Sujet demandé par Eric les 28-29 juin. Angle validé par Eric : au-delà d'un outil précis, tout ce qui génère du Shadow IT quand le pare-feu n'est pas paramétré. Cible : dirigeants qui croient être protégés parce qu'ils « ont un pare-feu ». Levier : un boîtier laissé sur ses réglages d'usine donne une fausse sécurité.
« Un collaborateur installe un petit logiciel bien pratique · en trois minutes, il a ouvert une porte que votre pare-feu ne voit même pas. » Scène concrète, sans malveillance, à laquelle tout dirigeant peut associer un visage dans son équipe.

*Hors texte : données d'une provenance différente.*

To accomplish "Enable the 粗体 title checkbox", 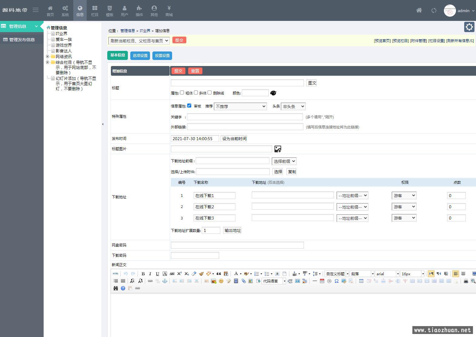I will tap(182, 93).
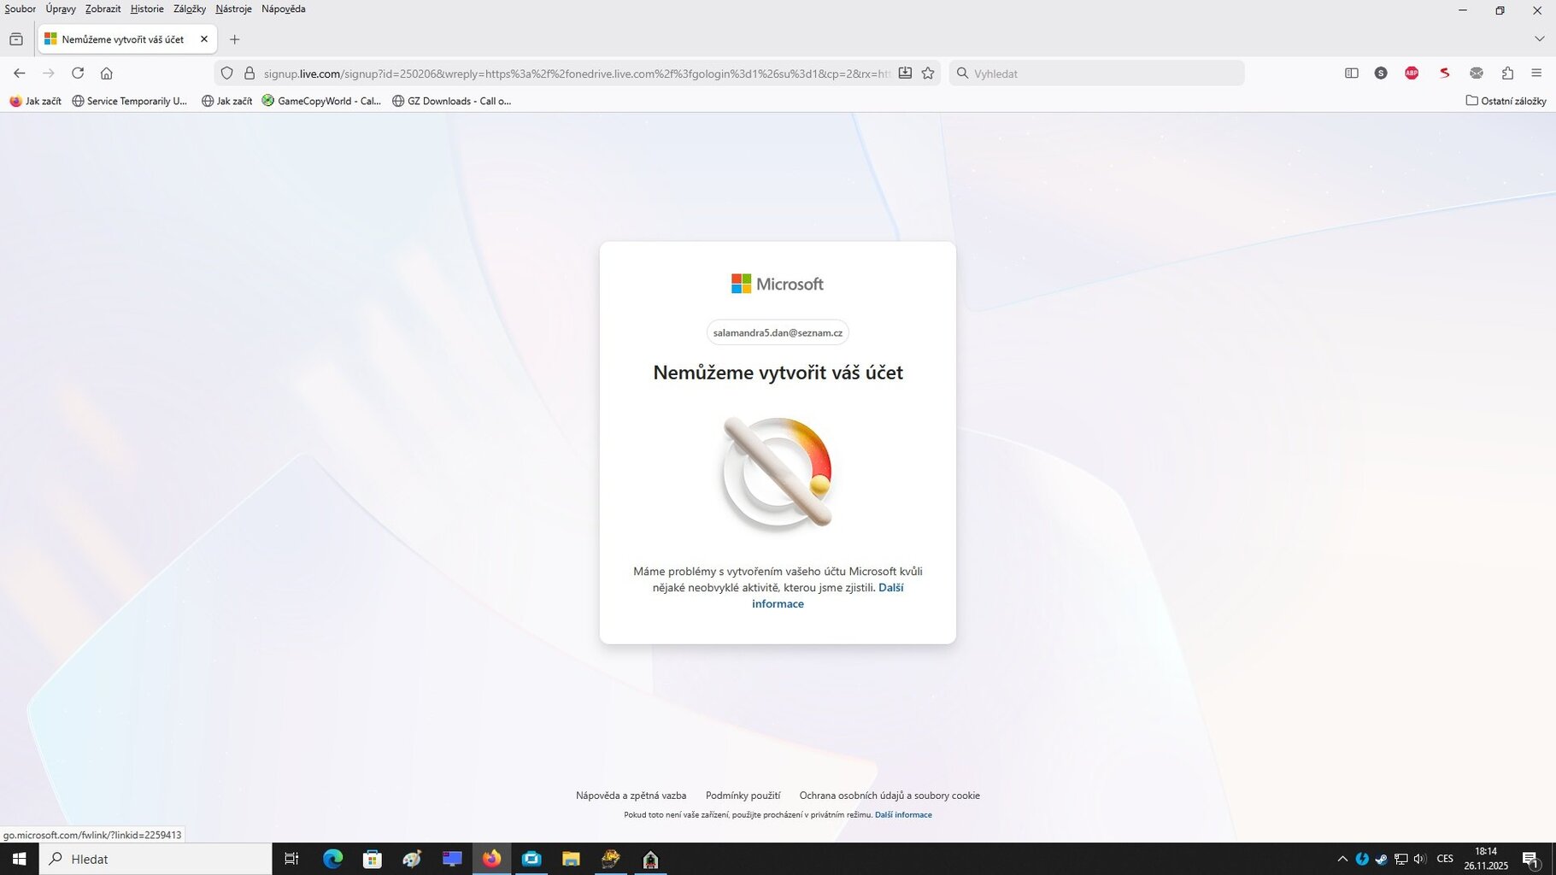The image size is (1556, 875).
Task: Click the Home icon in the toolbar
Action: coord(107,73)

On nomme le Shadow IT (outils installés hors du contrôle informatique), puis la bascule : un pare-feu laissé sur ses réglages d'usine ne protège pas. Cinq gestes concrets de paramétrage (filtrer le sortant, bloquer les tunnels/VPN, contrôler les installations, segmenter, surveiller). Angle élargi comme Eric l'a demandé : pas un seul outil visé, mais tout ce qui génère du Shadow IT.
Question binaire, sans jargon, qui remet en cause la fausse sécurité. La punchline « nous créerions nous-mêmes la faille » (formule d'Eric) ancre l'exigence et la crédibilité de prestataire. Le 1er commentaire ouvre une revue courte signée Eric.
Demande d'Eric : partir d'un cas concret (outil de tunnel installé par un collaborateur) puis, sur sa précision du 29/06, « le prendre sous l'angle de tout ce qui peut générer du Shadow IT si le pare-feu n'est pas configuré ». Le post ne nomme aucun produit précis - il parle de « tunnels et VPN grand public » en général.
Rien d'inventé : pas de chiffre, pas de nom de marque, pas de cas client identifiable. Uniquement des principes de configuration standards (filtrage sortant, blocage des catégories de tunnel, contrôle des installations, segmentation, supervision).
Publication : après la fin de la série « Anatomie d'une cyberattaque » (10/10). À valider par Eric.